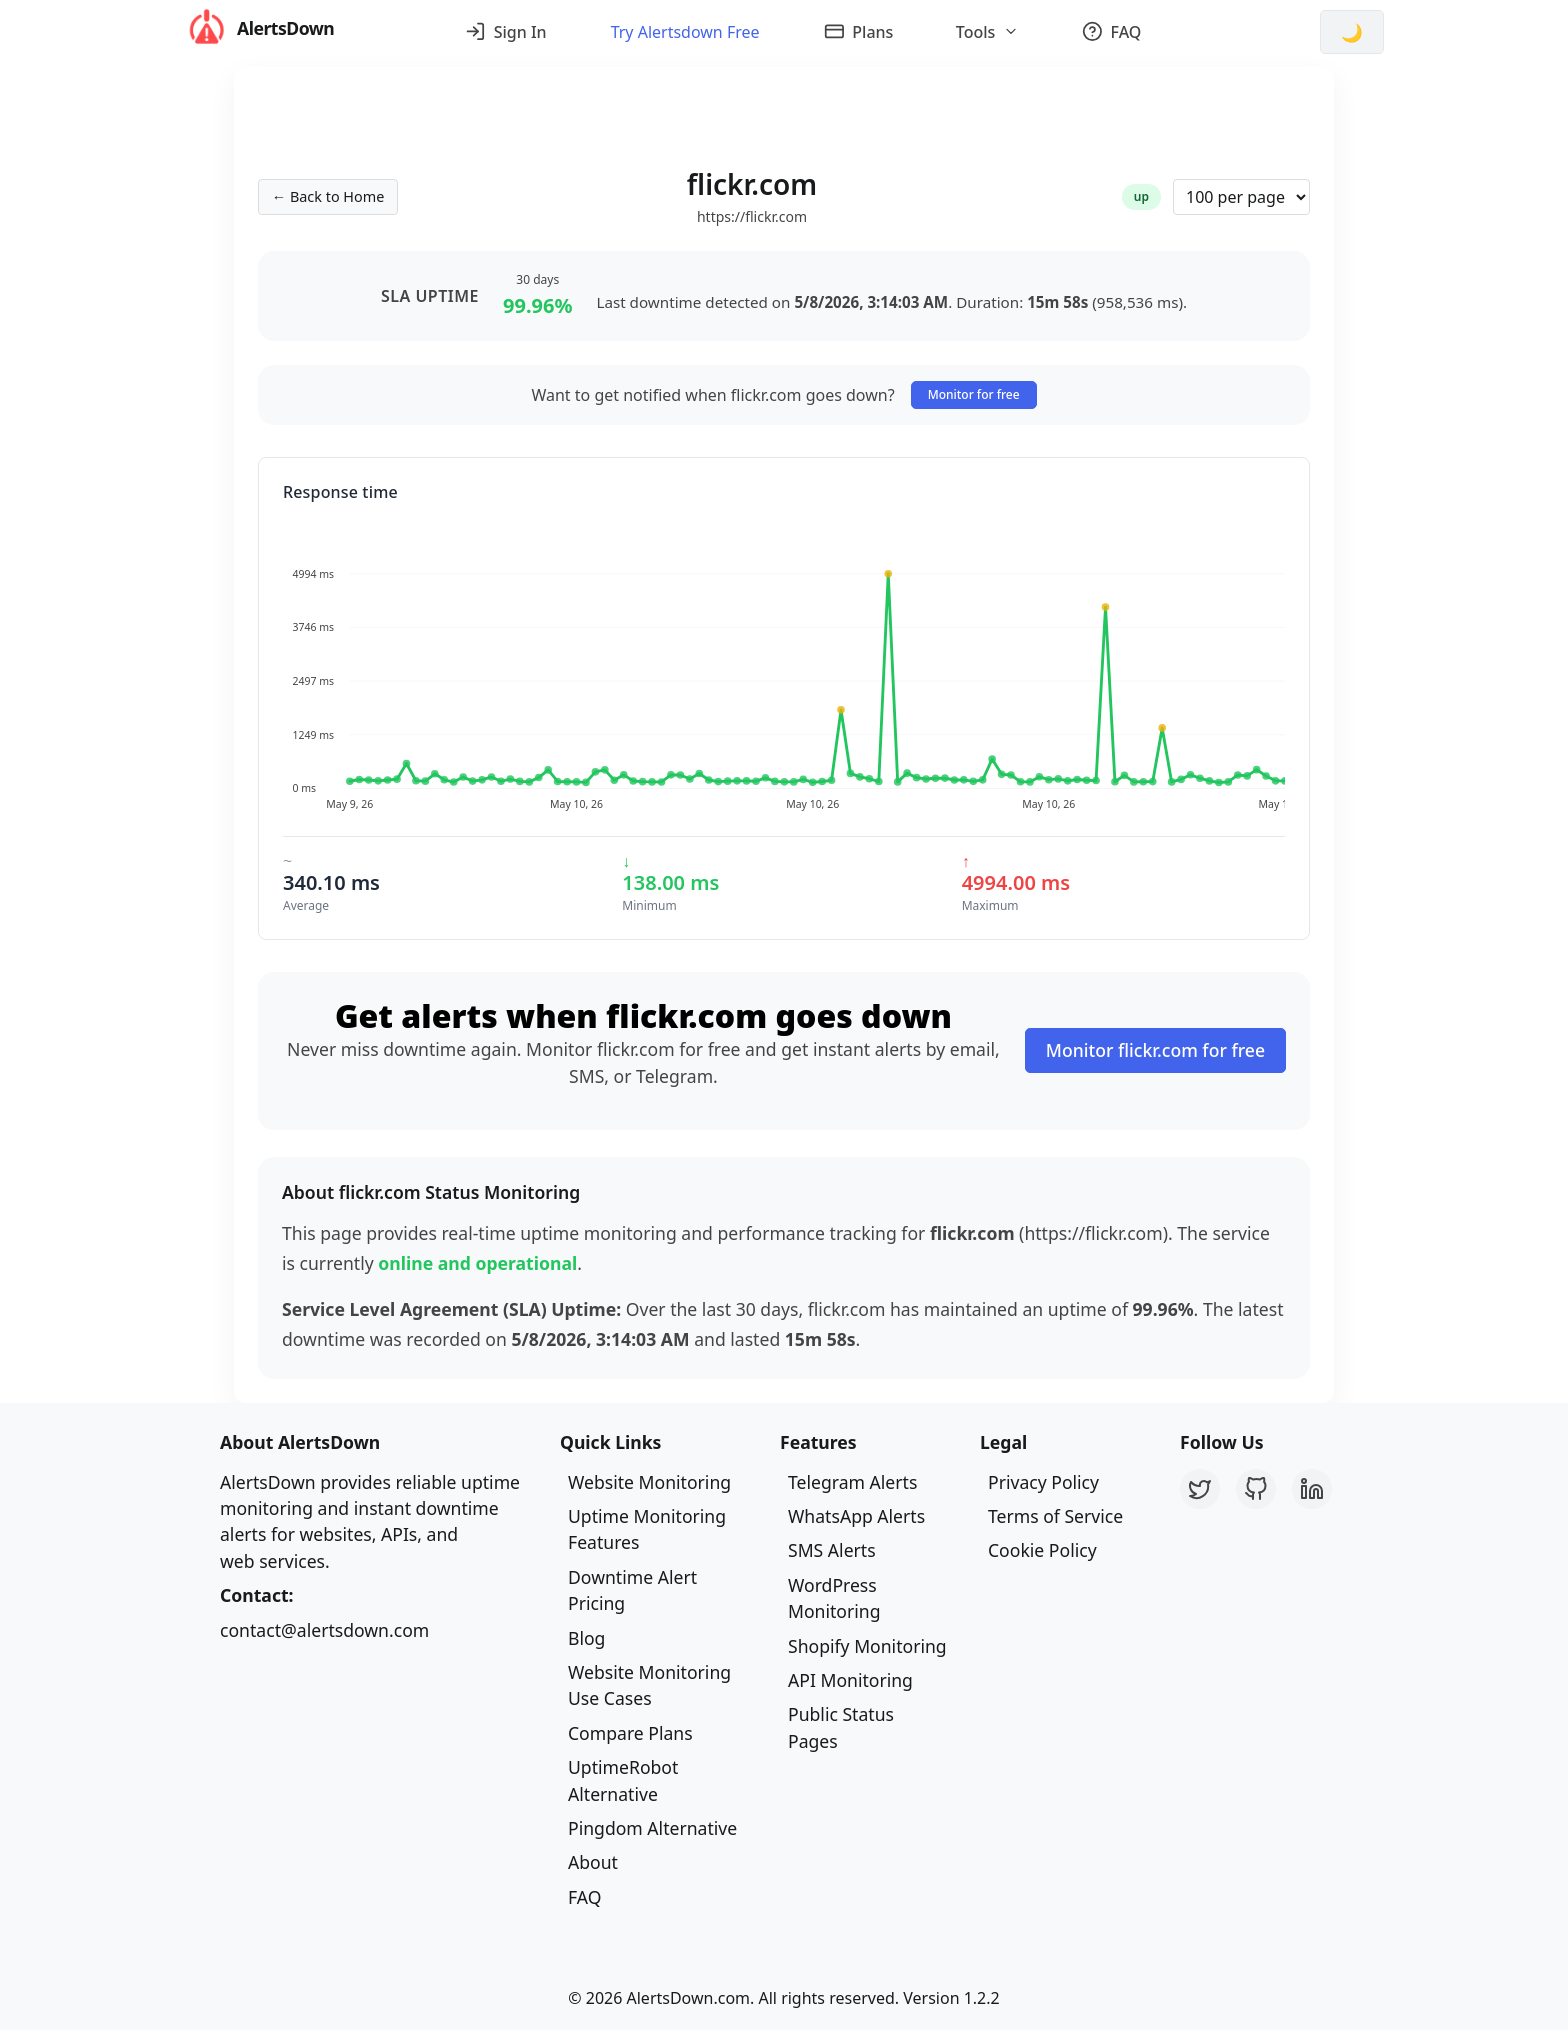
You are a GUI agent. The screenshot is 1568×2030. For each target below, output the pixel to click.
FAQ (1112, 32)
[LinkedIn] (1312, 1489)
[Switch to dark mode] (1352, 32)
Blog (586, 1638)
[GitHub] (1256, 1489)
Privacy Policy (1043, 1482)
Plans (859, 32)
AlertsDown (259, 28)
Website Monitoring (649, 1482)
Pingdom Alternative (652, 1828)
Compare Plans (630, 1733)
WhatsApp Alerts (856, 1516)
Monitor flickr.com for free (1155, 1050)
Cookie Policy (1042, 1550)
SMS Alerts (832, 1550)
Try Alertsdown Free (685, 32)
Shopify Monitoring (867, 1646)
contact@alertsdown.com (324, 1630)
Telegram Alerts (852, 1482)
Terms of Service (1055, 1516)
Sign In (506, 32)
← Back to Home (328, 196)
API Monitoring (850, 1680)
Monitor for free (974, 394)
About (593, 1862)
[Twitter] (1200, 1489)
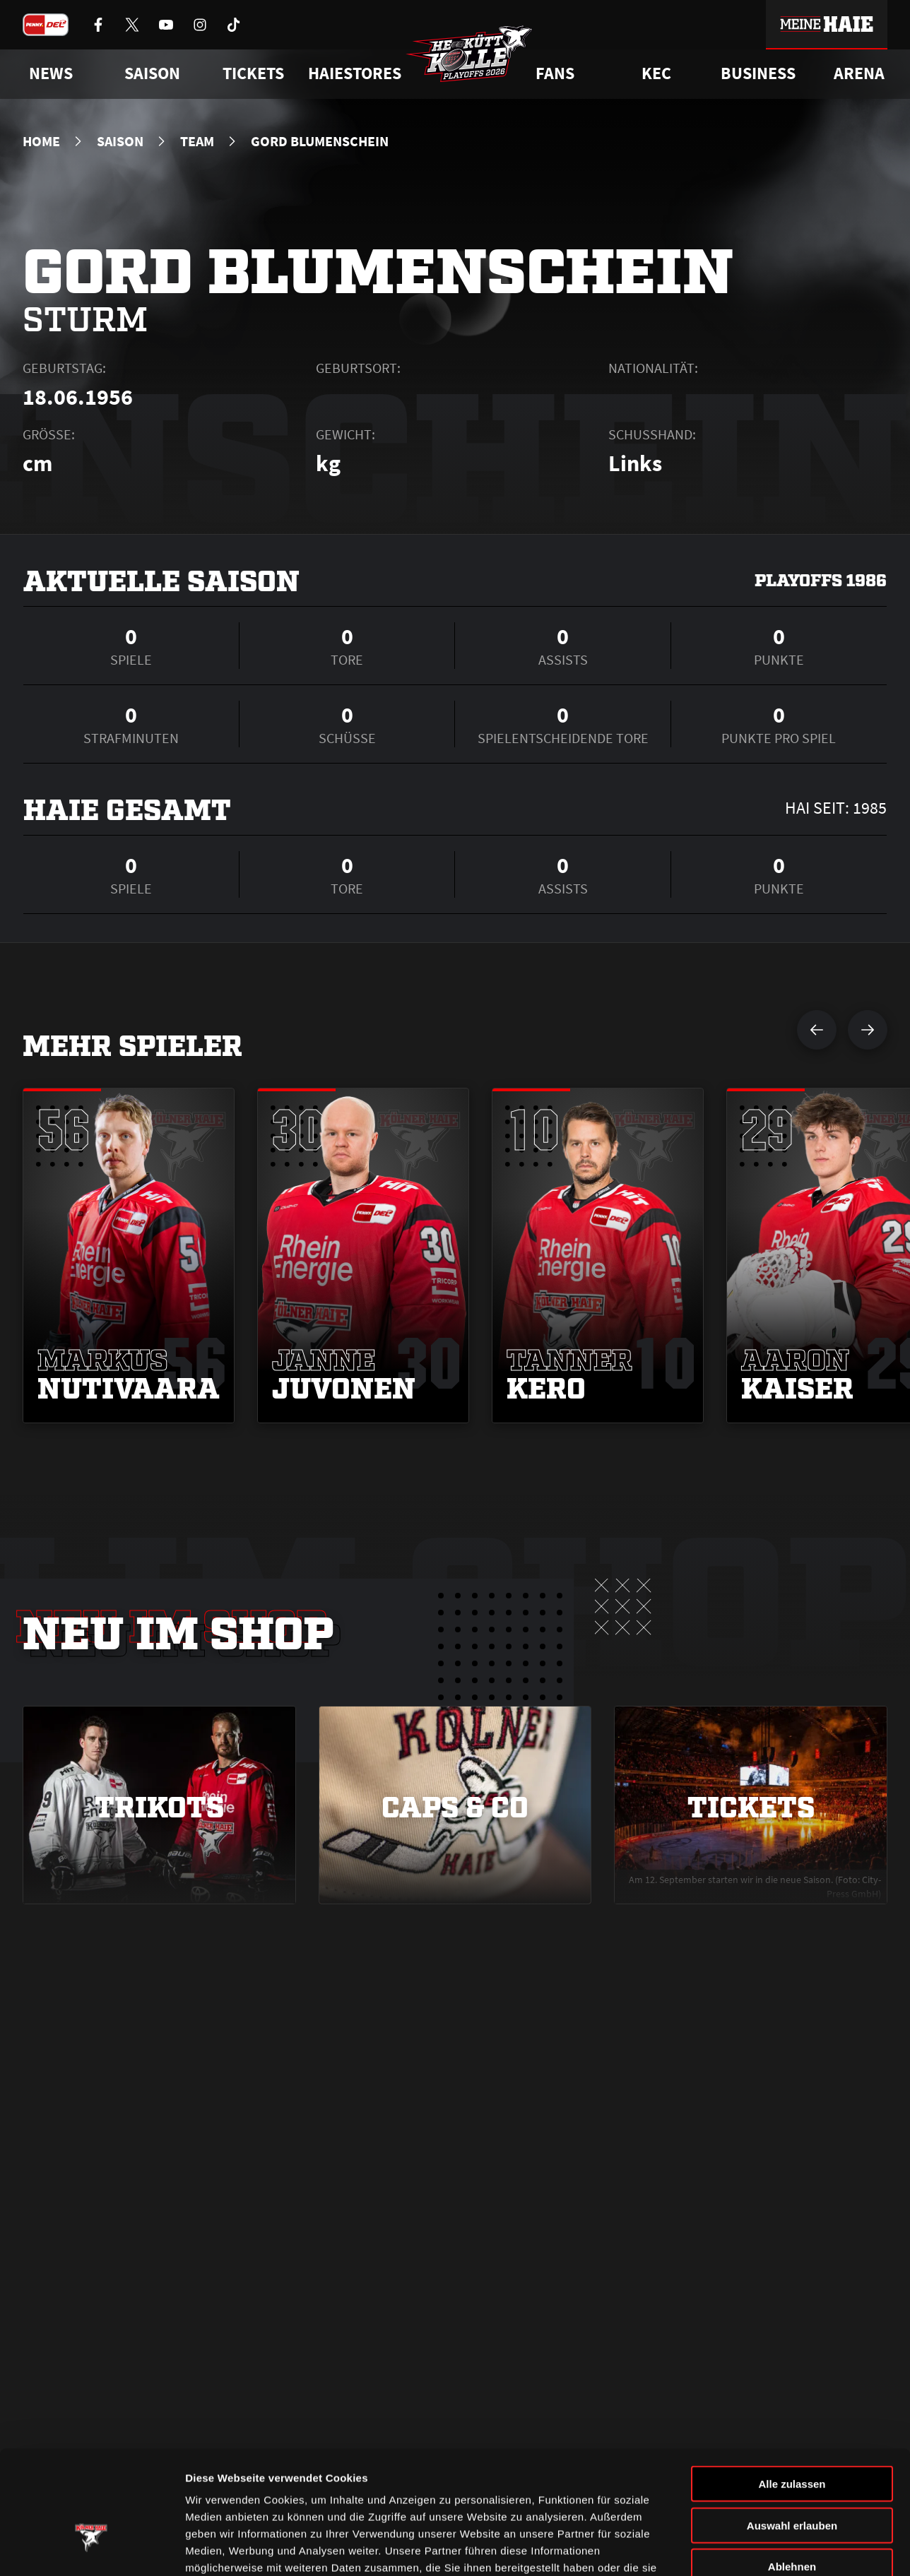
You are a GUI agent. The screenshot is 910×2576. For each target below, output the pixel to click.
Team (197, 141)
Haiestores (354, 73)
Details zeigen (751, 2548)
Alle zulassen (791, 2390)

+ + +

What is being asked
Please copy the items, starting at the line that contains "Home (328, 196)" and stopping after the last line of the items, including both ends. Leave the pictures out of your copy.

Output below
← Back to Home (328, 196)
API Monitoring (850, 1680)
Monitor for free (974, 394)
About (593, 1862)
[Twitter] (1200, 1489)
You are a GUI agent. The screenshot is 910×2576. For each target below, output the pixel to click.
Team (197, 141)
Haiestores (354, 73)
Details zeigen (751, 2548)
Alle zulassen (791, 2390)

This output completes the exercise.